Adrian Huertas rimane al comando della classifica nonostante la decima posizione e l’essere rimasto intruppato nell’incidente tra Okaya e De Cancellis.

La gara


La seconda gara inizia senza Offer, dichiarato unfit per la caduta nel warm up, ed Alfonso Coppola, problemi tecnici per il pilota campano. In partenza non succede nulla di particolare in testa con Sofuoglu che mantiene la sua prima posizione.

Al secondo giro nel complesso delle Rio cadono un bel po’ di piloti: coinvolti Sabatucci, Carrion, McManus, Isis Carreno, Romero, Gimbert.
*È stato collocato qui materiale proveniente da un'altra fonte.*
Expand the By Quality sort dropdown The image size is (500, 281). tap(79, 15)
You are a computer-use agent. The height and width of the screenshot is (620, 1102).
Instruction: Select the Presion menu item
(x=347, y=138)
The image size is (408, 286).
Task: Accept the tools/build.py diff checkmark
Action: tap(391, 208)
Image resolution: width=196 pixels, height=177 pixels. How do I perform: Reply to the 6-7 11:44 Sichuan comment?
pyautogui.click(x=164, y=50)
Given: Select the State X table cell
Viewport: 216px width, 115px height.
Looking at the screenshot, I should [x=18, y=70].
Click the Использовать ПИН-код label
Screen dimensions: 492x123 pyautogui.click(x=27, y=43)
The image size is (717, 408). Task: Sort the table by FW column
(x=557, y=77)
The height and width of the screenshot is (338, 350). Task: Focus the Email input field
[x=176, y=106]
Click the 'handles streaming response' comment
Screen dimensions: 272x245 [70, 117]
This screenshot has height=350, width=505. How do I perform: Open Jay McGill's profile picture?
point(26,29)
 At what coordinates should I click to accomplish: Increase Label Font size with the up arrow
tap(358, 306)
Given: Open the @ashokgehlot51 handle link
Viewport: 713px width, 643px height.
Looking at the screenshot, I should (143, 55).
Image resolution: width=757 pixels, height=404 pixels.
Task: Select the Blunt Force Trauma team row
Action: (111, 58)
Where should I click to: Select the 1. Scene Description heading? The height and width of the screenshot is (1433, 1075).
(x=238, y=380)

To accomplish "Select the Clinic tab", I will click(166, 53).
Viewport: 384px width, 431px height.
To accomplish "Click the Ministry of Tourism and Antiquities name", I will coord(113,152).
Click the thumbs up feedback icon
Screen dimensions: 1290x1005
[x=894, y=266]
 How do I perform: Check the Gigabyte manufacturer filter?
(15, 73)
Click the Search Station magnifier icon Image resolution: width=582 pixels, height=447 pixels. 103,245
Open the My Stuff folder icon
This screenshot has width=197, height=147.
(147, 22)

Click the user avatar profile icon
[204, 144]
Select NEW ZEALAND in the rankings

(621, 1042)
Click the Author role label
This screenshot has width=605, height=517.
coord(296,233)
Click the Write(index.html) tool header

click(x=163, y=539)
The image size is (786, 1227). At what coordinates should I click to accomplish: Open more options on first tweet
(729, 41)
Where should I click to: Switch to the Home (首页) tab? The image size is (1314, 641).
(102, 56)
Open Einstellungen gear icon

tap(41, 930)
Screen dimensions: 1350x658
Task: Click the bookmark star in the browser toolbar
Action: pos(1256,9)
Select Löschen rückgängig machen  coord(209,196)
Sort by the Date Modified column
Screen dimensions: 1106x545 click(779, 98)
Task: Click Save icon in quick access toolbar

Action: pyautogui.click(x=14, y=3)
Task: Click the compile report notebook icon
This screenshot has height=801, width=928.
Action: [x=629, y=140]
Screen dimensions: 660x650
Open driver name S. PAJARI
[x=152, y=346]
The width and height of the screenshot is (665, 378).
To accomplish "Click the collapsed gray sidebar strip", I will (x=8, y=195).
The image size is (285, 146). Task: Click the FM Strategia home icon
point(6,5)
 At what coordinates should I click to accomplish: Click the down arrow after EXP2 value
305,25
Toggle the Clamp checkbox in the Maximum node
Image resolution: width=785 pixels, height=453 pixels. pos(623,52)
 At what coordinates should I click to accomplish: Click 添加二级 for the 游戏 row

Nel giro successivo cade anche Bruno Ieraci in uscita dal Carro. 

Davanti De Cancellis e Booth-Amos iniziano a darsele di santa ragione mentre dietro di loro succede di tutto tra sportellate ed altre cadute. Cadono anche Ton Kawakami, Gaggi, Marc Garcia mentre Perez Selfa si ferma per problemi tecnici. 

La gara continua tra sorpassi e controsorpassi con De Cancellis, Booth-Amos, Huertas, Steeman, Bahattin Sofuoglu, Gennai che rimonta ed una Ana Carrasco finalmente competitiva ed in grado di fare spalle larghe tra i colleghi per un posto sul podio.

Sportellate a non finire e passaggi oltre il verde per il gruppone in testa alla gara fino agli ultimi tre giri di gara quando Gennai finisce la sua gara mentre era in posizione da podio.

Finale di gara


Negli ultimi due giri di gara succede di tutto. De Cancellis e Booth-Amos si scambiano più volte la posizione con il gruppo dietro di loro che lotta per il podio con Steeman, Sofuoglu, Carrasco, Buis. All’inizio dell’ultimo giro a Steeman viene comminato un track limits warning, De Cancellis e Booth-Amos sembrano avviarsi verso un discorso tra di loro per la vittoria finale ma verso la fine dell’ultimo giro un crash mette fine alla gara di Okaya e De Cancellis. Ana Carrasco è in seconda posizione dietro a Booth-Amos, l’inglese scivola e regala la vittoria alla spagnola. Meikon Kawakami fa gioire il Brasile con il primo podio in 300 e Mastroluca sale sul podio. L’azzurro viene però retrocesso al quarto posto per track limits all’ultimo giro. Sul podio sale alla fine Samuel Di Sora.